Em Gálatas, capítulo 1, Paulo apresenta o testemunho pessoal de sua conversão, fala de sua ida à Arábia e retorno para Damasco. Três anos depois, visitou Jerusalém, onde conviveu com Pedro e Tiago durante quinze dias e, na sequência, foi para a Síria e Cilícia.[1]

O trecho no qual Paulo dá testemunho de sua conversão e de seu ministério começa em Gálatas, capítulo 1:11-24[2] e continua aqui no capítulo 2.

Depois, passados quatorze anos, subi outra vez a Jerusalém com Barnabé, levando também comigo a Tito.[3]

Paulo escreve também sobre seu relacionamento com os apóstolos em Jerusalém e com as igrejas na Judeia. Entre as duas viagens que fez a Jerusalém depois de convertido, transcorreram quatorze anos. Esse longo período entre visitas evidencia a autonomia do ministério paulino e da sua mensagem. Paulo não dependia da igreja de Jerusalém.

Ao longo do livro de Atos, podemos observar que Barnabé foi, por muito tempo, companheiro de Paulo. Disse o Espírito Santo: Apartai-me a Barnabé e a Saulo para a obra a que os tenho chamado.[4] E, despedida a sinagoga, muitos dos judeus e dos prosélitos devotos seguiram a Paulo e Barnabé, os quais, falando-lhes, exortavam-nos a que permanecessem na graça de Deus.[5] Barnabé foi cognominado “Filho da Consolação”.[6]

E subi por causa de uma revelação, e lhes expus o evangelho que prego entre os gentios. Mas particularmente aos que pareciam ter maior destaque, para que de maneira alguma não corresse, ou não tivesse corrido em vão.[7]

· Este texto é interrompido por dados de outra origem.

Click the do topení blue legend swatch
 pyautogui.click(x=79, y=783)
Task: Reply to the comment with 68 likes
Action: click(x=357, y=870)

Guiado por uma revelação divina, Paulo foi a Jerusalém. O teor dessa revelação não nos é relatado, portanto desconhecemos seu conteúdo. Ao chegar lá, compartilhou com os apóstolos a mesma mensagem que havia levado aos gentios, a qual recebera a caminho de Damasco. Paulo sabia que o Evangelho que proclamava lhe havia sido confiado por Jesus, mas também reconhecia a importância de ter a aprovação dos apóstolos para essa mensagem. A reunião entre Paulo e os apóstolos se deu em particular. Em quatro momentos nesta carta, Pedro, Tiago e João são descritos como pessoas “influentes” ou “colunas”.[8] Provavelmente, Paulo assim se referiu a eles por serem merecedores de tais designações.

Embora não fosse estritamente necessário que Paulo se encontrasse com os apóstolos, provavelmente entendeu que seria o lógico a fazer. Se os apóstolos tivessem afirmado que a mensagem de Paulo era falsa, isso prejudicaria consideravelmente seu ministério.

Mas nem mesmo Tito, que estava comigo, sendo grego, foi constrangido a circuncidar-se.[9]

A questão da circuncisão era de grande importância, uma vez que, de acordo com o Antigo Testamento, era necessário circuncidar-se para fazer parte do povo de Deus.[10] Alguns cristãos judeus acreditavam que os gentios que se convertiam ao cristianismo deviam se circuncidar e observar a lei de Moisés para alcançar a salvação.[11] Como Tito era um gentio, entendiam que ele não poderia fazer parte do povo de Deus a menos que fosse circuncidado.

Paulo relata o desfecho da reunião privada em Jerusalém. Alguns comentaristas afirmam que Tito foi circuncidado voluntariamente e que não foi obrigado a se submeter à circuncisão. Veem a situação de Tito como semelhante à de Timóteo em Atos 16:3. Paulo quis que este fosse com ele e, tomando-o, o circuncidou, por causa dos judeus que estavam naqueles lugares, porque todos sabiam que seu pai era grego.[12]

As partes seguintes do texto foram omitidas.